AMD for numerics - hype or not?

  • Thread starter Thread starter alex goldman
  • Start date Start date
A

alex goldman

AMD marks its processors with with numbers like 4000+ in addition to the
clock rate. I believe the number is supposed to mean how fast it is
relative to Intel chips, i.e. a 3200+ AMD chip should be as fast as a
3.2Ghz P4.

I was wondering if this is true for numerics, especially its holy grail,
linear algebra.

It's hard to find any scientific benchmarks that directly compare AMD64 and
P4 systems, but here's what I did find:

http://math-atlas.sourceforge.net/timing/

The "% peak" varies depending on bus speed, RAM, matrix size, etc., while
"PEAK" is a theoretical value specific to the CPU.

From the table, we see that

2.8Ghz P4E achieves 77% * 5.2 = 4.3 Gflops

while

2800+ AMD64's cousin (*), 1.6Ghz Opteron achieves 88% * 3.2 = 2.8 Gflops

The difference is quite big. It appears 2800+ AMDs are no match for 2.8Ghz
P4s.

Opinions?



(*) I would prefer to see Athlon 64's, but one has to made do with what data
is available. 1.6Ghz Opteron was used in the timings, and I looked up its
closest **00+ cousin on
http://en.wikipedia.org/wiki/List_of_AMD_Athlon_64_microprocessors
 
AMD marks its processors with with numbers like 4000+ in addition to the
clock rate. I believe the number is supposed to mean how fast it is
relative to Intel chips, i.e. a 3200+ AMD chip should be as fast as a
3.2Ghz P4.
True fro the mainstream, Ahlon XP, 64, etc.

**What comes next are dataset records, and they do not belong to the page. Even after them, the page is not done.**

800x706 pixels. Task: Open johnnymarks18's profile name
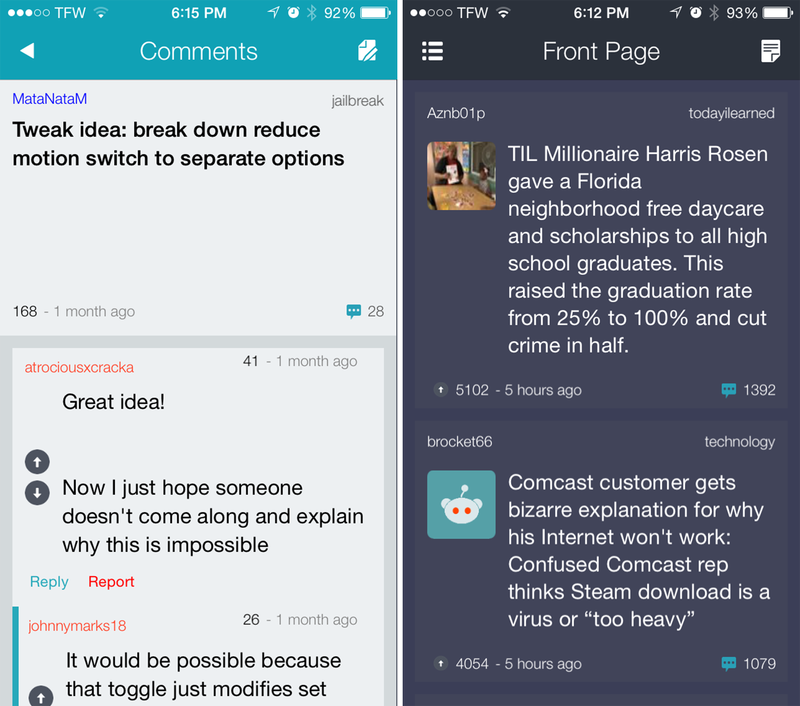pyautogui.click(x=77, y=626)
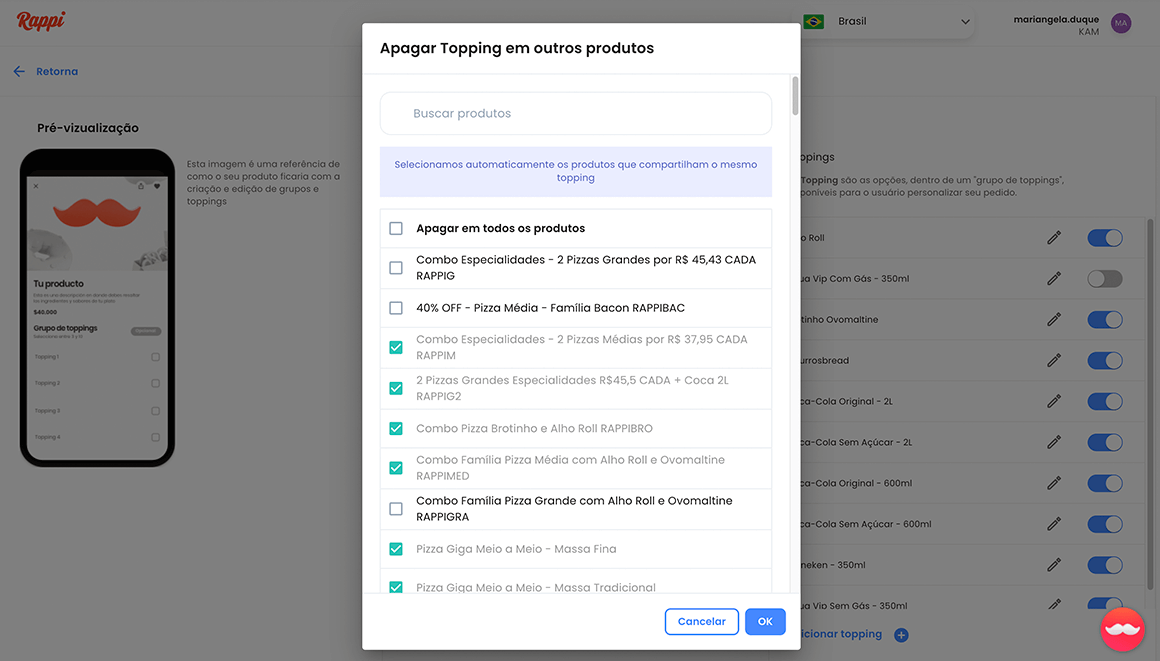This screenshot has height=661, width=1160.
Task: Click the Rappi logo
Action: click(41, 21)
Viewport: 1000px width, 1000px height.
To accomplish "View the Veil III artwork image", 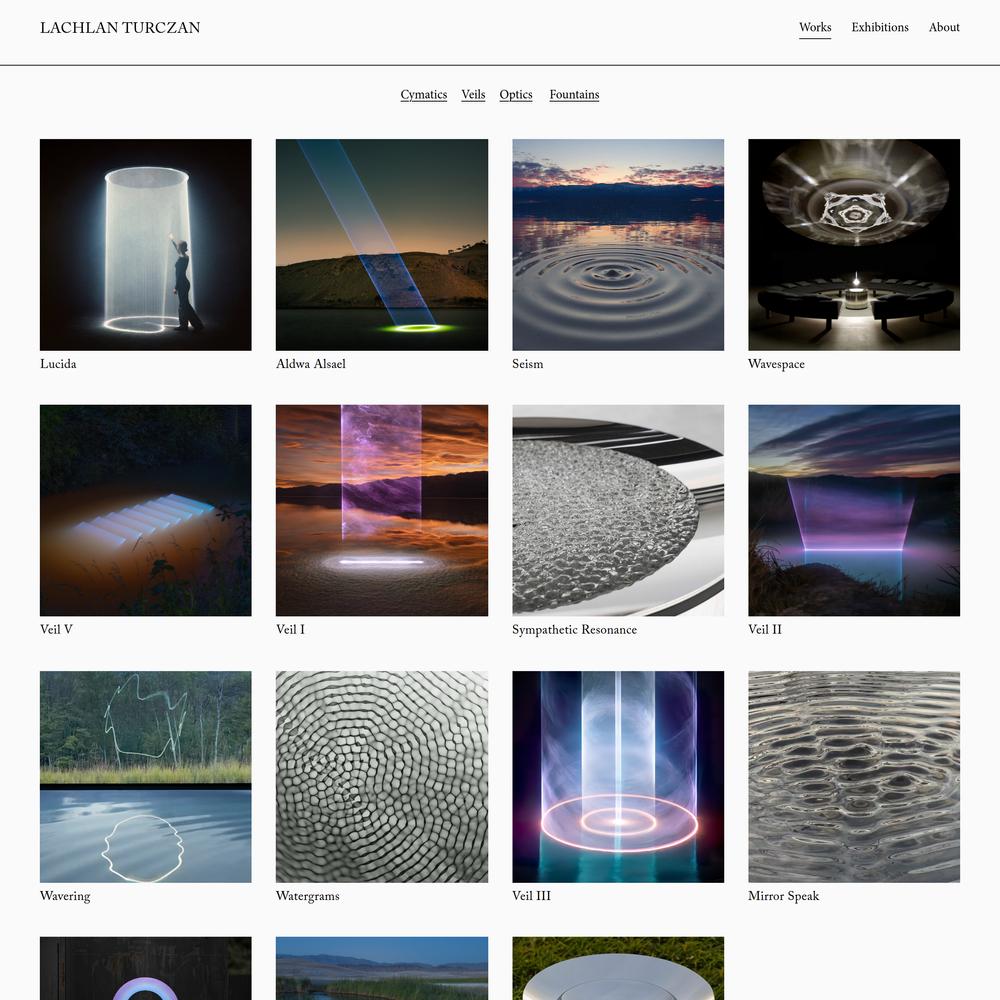I will (618, 777).
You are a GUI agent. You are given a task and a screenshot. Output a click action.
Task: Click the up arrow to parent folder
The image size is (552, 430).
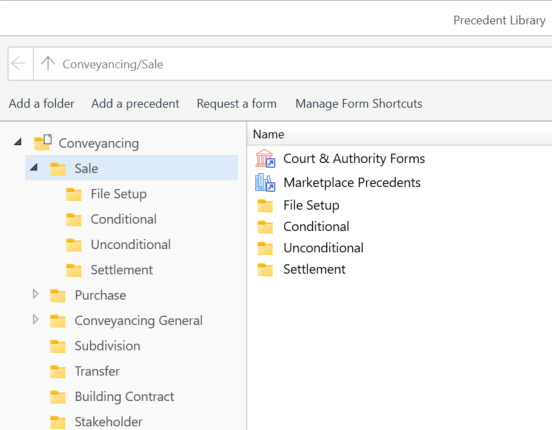48,64
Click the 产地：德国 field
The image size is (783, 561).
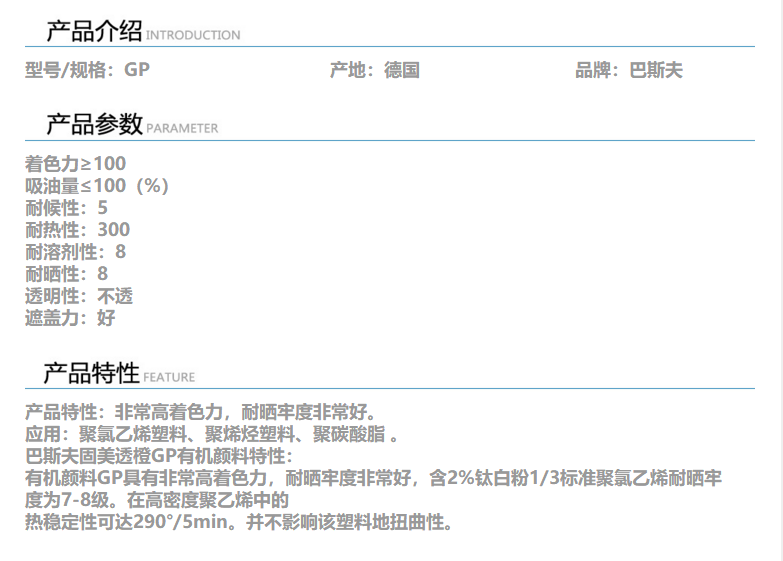(374, 71)
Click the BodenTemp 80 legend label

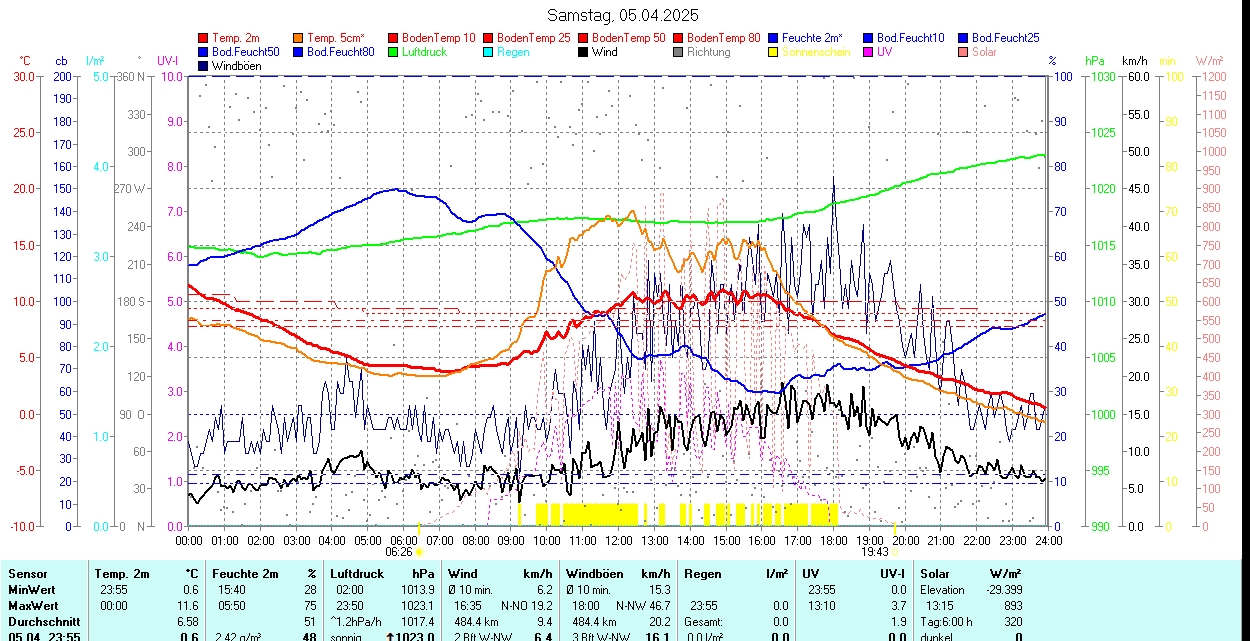[723, 38]
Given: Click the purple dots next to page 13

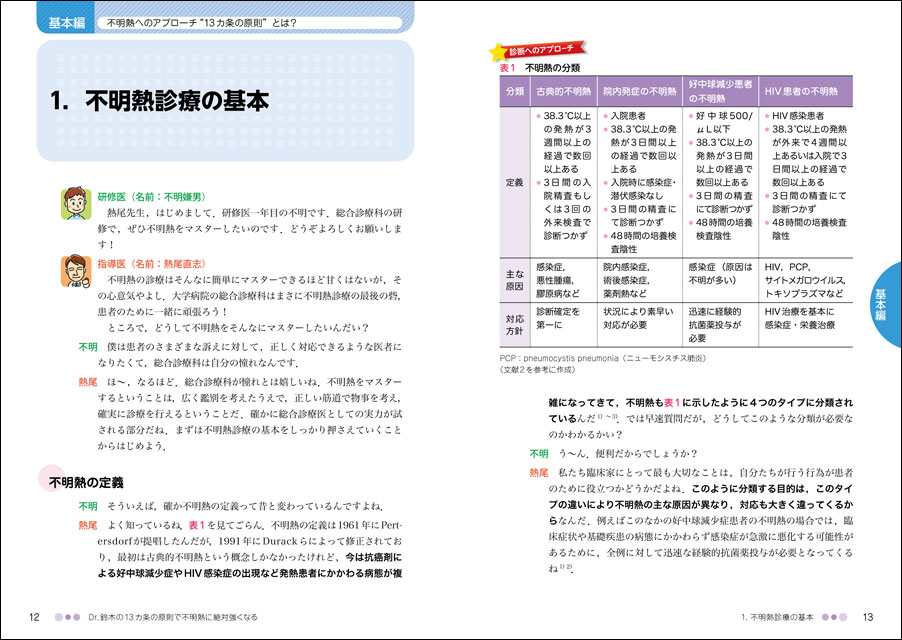Looking at the screenshot, I should pyautogui.click(x=837, y=617).
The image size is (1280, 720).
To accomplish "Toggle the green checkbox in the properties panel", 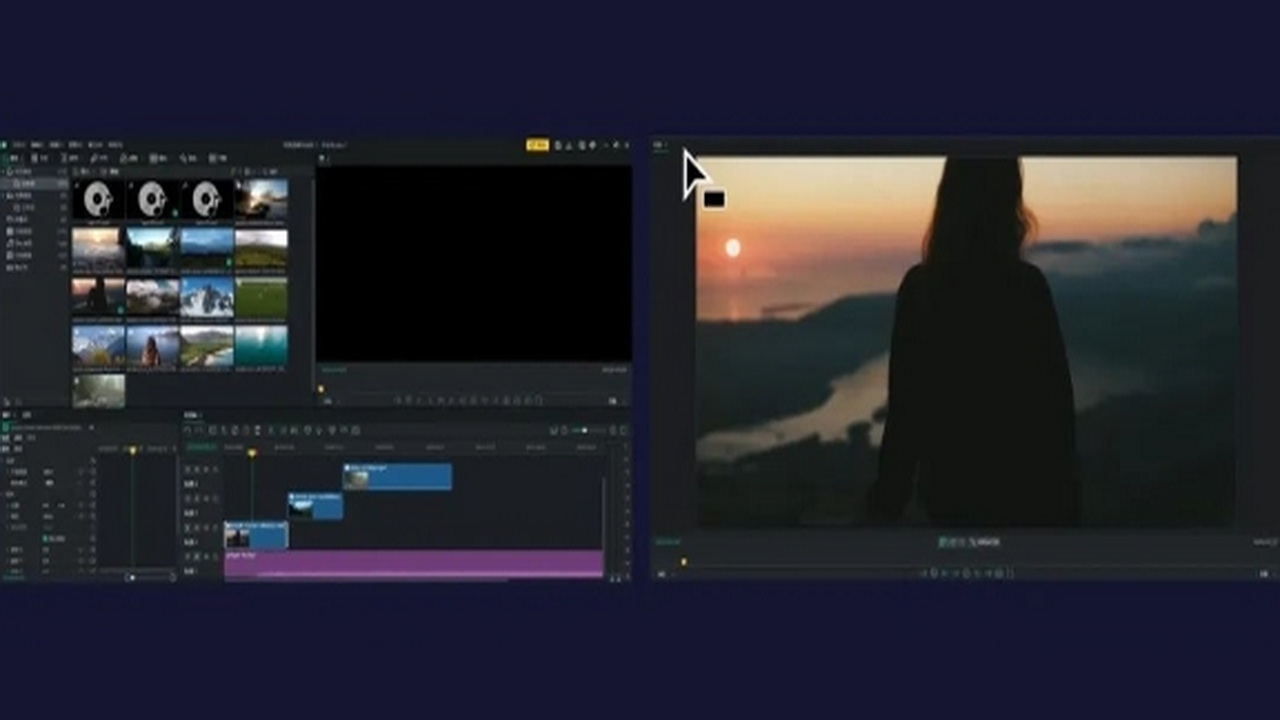I will pos(46,539).
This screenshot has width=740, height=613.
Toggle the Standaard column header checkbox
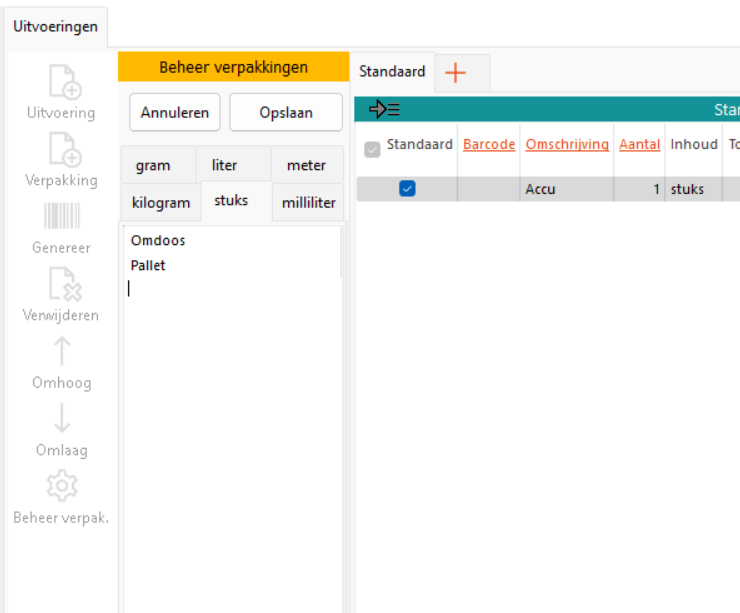(372, 149)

The Sempron however is
compared to the Celeron and is rated under an entirely different benchmark
suite.
I was wondering if this is true for numerics, especially its holy grail,
linear algebra.

It's hard to find any scientific benchmarks that directly compare AMD64
and P4 systems, but here's what I did find:

http://math-atlas.sourceforge.net/timing/

The "% peak" varies depending on bus speed, RAM, matrix size, etc.,
while "PEAK" is a theoretical value specific to the CPU.

From the table, we see that

2.8Ghz P4E achieves 77% * 5.2 = 4.3 Gflops

while

2800+ AMD64's cousin (*), 1.6Ghz Opteron achieves 88% * 3.2 = 2.8 Gflops

The difference is quite big. It appears 2800+ AMDs are no match for
2.8Ghz P4s.

Opinions?
I suggest you go back and read these parts more closely.
"The following table gives a rough estimate of ATLAS's asymptotic DGEMM
performance as a percentage of peak for a variety of systems."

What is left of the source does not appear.